Recently we identified a novel human (h) multiprotein complex, called TATA-binding protein (TBP)-free TAF II -containing complex (TFTC), which is able to nucleate RNA polymerase II transcription and can mediate transcriptional activation. Here we demonstrate that TFTC, similar to other TBP-free TAF II complexes (yeast SAGA, hSTAGA, and hPCAF) contains the acetyltransferase hGCN5 and is able to acetylate histones in both a free and a nucleosomal context.

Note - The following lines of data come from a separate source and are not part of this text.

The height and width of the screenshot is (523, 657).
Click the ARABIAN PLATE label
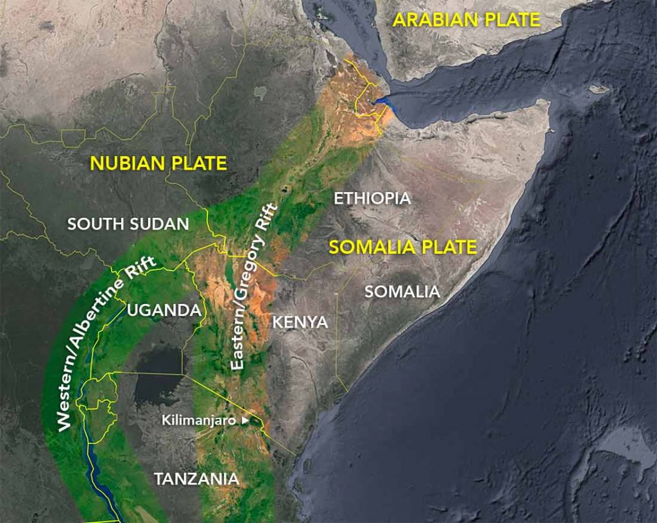467,19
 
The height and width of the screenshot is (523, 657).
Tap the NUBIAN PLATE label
158,163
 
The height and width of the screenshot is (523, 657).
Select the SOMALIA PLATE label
403,247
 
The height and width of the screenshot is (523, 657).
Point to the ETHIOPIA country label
372,199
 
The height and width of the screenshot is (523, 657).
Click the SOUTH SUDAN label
128,224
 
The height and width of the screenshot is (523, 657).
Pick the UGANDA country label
164,310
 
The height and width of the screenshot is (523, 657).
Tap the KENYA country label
300,322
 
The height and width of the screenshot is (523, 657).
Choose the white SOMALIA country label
402,292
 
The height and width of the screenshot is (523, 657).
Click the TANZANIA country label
196,479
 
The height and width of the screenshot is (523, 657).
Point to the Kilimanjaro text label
199,421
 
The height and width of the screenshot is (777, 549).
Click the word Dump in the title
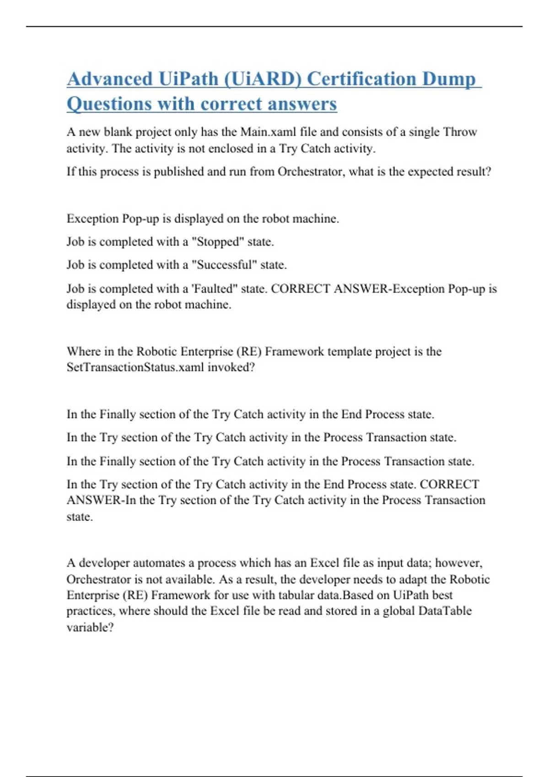coord(448,79)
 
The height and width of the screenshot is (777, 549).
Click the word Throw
coord(460,132)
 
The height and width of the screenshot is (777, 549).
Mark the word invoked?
coord(231,367)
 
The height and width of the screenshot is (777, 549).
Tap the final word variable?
coord(90,628)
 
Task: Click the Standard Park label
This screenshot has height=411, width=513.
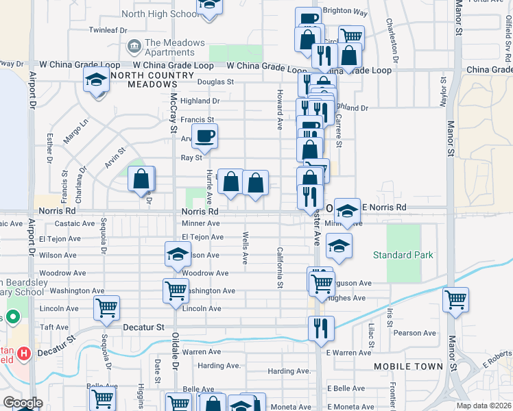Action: pos(403,256)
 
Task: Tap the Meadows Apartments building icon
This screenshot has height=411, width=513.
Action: pos(134,47)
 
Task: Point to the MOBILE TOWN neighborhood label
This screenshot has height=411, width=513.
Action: pos(409,366)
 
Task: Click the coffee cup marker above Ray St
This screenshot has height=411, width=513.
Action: pos(204,136)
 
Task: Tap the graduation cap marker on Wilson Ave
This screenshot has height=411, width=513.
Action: pos(178,254)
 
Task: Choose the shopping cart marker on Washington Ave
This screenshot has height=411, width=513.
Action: pos(176,290)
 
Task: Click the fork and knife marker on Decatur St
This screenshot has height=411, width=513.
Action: pos(321,329)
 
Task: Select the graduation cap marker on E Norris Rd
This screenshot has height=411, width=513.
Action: pos(347,211)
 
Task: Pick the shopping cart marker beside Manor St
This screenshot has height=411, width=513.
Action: pos(455,300)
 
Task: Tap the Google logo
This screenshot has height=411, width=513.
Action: pos(23,403)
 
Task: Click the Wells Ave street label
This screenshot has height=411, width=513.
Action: pos(245,248)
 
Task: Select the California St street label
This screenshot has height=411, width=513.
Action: pos(280,266)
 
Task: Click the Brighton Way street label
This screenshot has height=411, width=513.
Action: pos(345,12)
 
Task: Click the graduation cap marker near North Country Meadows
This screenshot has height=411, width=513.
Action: pos(96,81)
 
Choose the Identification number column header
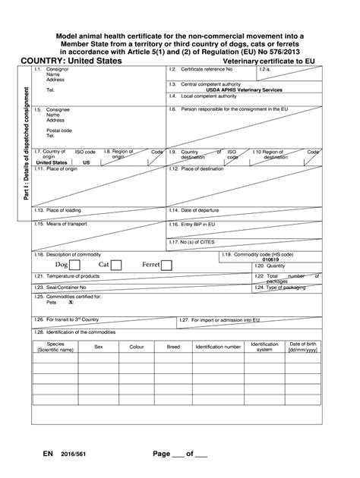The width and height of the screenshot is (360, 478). pos(218,347)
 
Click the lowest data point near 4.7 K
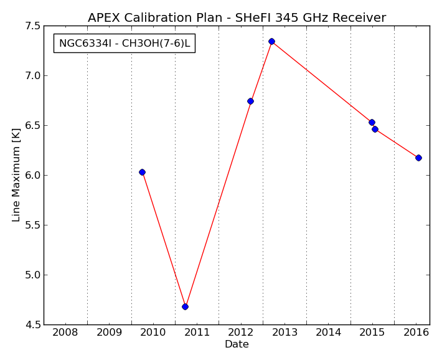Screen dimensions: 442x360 point(185,306)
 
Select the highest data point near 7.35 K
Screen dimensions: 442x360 point(272,42)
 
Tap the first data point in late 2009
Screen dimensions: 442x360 point(142,172)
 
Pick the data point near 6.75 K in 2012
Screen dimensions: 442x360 point(250,101)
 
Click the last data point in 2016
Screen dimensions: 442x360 point(418,158)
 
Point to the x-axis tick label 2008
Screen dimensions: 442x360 point(65,333)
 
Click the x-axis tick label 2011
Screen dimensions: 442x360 point(197,333)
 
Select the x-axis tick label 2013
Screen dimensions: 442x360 point(284,333)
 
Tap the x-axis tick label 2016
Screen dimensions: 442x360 point(416,333)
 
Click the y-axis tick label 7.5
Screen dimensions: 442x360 point(32,26)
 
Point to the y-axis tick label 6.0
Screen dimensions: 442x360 point(32,175)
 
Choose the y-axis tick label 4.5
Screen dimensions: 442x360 point(32,324)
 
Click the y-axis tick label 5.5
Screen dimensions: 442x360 point(32,225)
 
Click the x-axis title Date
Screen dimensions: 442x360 point(237,344)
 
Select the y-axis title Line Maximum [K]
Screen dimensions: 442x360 point(16,175)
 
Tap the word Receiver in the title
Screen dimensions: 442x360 point(359,18)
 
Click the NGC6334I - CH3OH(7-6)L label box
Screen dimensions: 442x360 point(125,43)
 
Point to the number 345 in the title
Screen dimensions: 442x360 point(286,18)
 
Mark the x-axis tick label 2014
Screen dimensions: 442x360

The recently described TRRAP cofactor for oncogenic transcription factor pathways was also characterized as a TFTC subunit. Furthermore, we identified four other previously uncharacterized subunits of TFTC: hADA3, hTAF II 150, hSPT3, and hPAF65β. Thus, the polypeptide composition of TFTC suggests that TFTC is recruited to chromatin templates by activators to acetylate histones and thus may potentiate initiation and activation of transcription.